=== Exercise instructions ===
Please return each entry in the listing exactly.

————

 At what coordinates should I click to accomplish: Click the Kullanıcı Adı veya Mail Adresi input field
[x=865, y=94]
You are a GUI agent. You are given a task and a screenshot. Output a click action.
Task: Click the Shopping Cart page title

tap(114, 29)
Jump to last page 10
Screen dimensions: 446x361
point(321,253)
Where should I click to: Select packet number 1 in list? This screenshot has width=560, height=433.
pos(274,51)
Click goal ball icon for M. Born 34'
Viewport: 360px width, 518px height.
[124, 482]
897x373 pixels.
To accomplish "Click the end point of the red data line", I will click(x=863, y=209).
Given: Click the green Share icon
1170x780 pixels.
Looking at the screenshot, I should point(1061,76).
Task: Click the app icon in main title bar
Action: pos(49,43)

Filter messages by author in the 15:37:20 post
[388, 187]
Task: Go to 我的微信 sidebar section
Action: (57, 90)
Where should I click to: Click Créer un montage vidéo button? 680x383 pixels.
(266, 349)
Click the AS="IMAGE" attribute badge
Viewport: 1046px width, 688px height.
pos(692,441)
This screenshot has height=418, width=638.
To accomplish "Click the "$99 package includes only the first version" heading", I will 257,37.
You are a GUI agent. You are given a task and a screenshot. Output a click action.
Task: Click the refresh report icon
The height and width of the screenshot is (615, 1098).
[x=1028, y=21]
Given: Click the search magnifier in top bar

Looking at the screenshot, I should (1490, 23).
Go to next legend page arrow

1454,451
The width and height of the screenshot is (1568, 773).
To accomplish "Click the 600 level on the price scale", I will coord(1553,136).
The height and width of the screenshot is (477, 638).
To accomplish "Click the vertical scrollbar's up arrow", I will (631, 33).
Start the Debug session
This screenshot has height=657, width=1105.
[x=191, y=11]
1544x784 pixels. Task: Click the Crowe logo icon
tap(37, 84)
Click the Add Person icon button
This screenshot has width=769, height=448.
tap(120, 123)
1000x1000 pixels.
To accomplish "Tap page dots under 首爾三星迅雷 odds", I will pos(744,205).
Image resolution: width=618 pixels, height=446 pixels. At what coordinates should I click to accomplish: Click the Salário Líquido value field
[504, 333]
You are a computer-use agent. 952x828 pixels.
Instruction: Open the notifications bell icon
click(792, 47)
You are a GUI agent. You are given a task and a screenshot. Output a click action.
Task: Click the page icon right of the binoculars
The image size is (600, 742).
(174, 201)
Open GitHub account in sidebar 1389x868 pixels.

————

=== Result below ===
 At what coordinates should I click to accomplish: Click the Kullanıcı Adı veya Mail Adresi input field
[x=865, y=94]
You are a GUI agent. You are given a task and a screenshot. Output a click action.
Task: Click the Shopping Cart page title

tap(114, 29)
Jump to last page 10
Screen dimensions: 446x361
point(321,253)
Where should I click to: Select packet number 1 in list? This screenshot has width=560, height=433.
pos(274,51)
Click goal ball icon for M. Born 34'
Viewport: 360px width, 518px height.
[124, 482]
897x373 pixels.
To accomplish "Click the end point of the red data line", I will click(x=863, y=209).
Given: Click the green Share icon
1170x780 pixels.
Looking at the screenshot, I should point(1061,76).
Task: Click the app icon in main title bar
Action: pos(49,43)

Filter messages by author in the 15:37:20 post
[388, 187]
Task: Go to 我的微信 sidebar section
Action: (57, 90)
Where should I click to: Click Créer un montage vidéo button? 680x383 pixels.
(266, 349)
Click the AS="IMAGE" attribute badge
Viewport: 1046px width, 688px height.
pos(692,441)
This screenshot has height=418, width=638.
To accomplish "Click the "$99 package includes only the first version" heading", I will 257,37.
You are a GUI agent. You are given a task and a screenshot. Output a click action.
Task: Click the refresh report icon
The height and width of the screenshot is (615, 1098).
[x=1028, y=21]
Given: Click the search magnifier in top bar

Looking at the screenshot, I should (1490, 23).
Go to next legend page arrow

1454,451
The width and height of the screenshot is (1568, 773).
To accomplish "Click the 600 level on the price scale", I will coord(1553,136).
The height and width of the screenshot is (477, 638).
To accomplish "Click the vertical scrollbar's up arrow", I will (631, 33).
Start the Debug session
This screenshot has height=657, width=1105.
[x=191, y=11]
1544x784 pixels. Task: Click the Crowe logo icon
tap(37, 84)
Click the Add Person icon button
This screenshot has width=769, height=448.
tap(120, 123)
1000x1000 pixels.
To accomplish "Tap page dots under 首爾三星迅雷 odds", I will pos(744,205).
Image resolution: width=618 pixels, height=446 pixels. At what coordinates should I click to accomplish: Click the Salário Líquido value field
[504, 333]
You are a computer-use agent. 952x828 pixels.
Instruction: Open the notifications bell icon
click(792, 47)
You are a GUI agent. You are given a task and a screenshot. Output a click action.
Task: Click the page icon right of the binoculars
The image size is (600, 742).
(174, 201)
Open GitHub account in sidebar 1389x868 pixels.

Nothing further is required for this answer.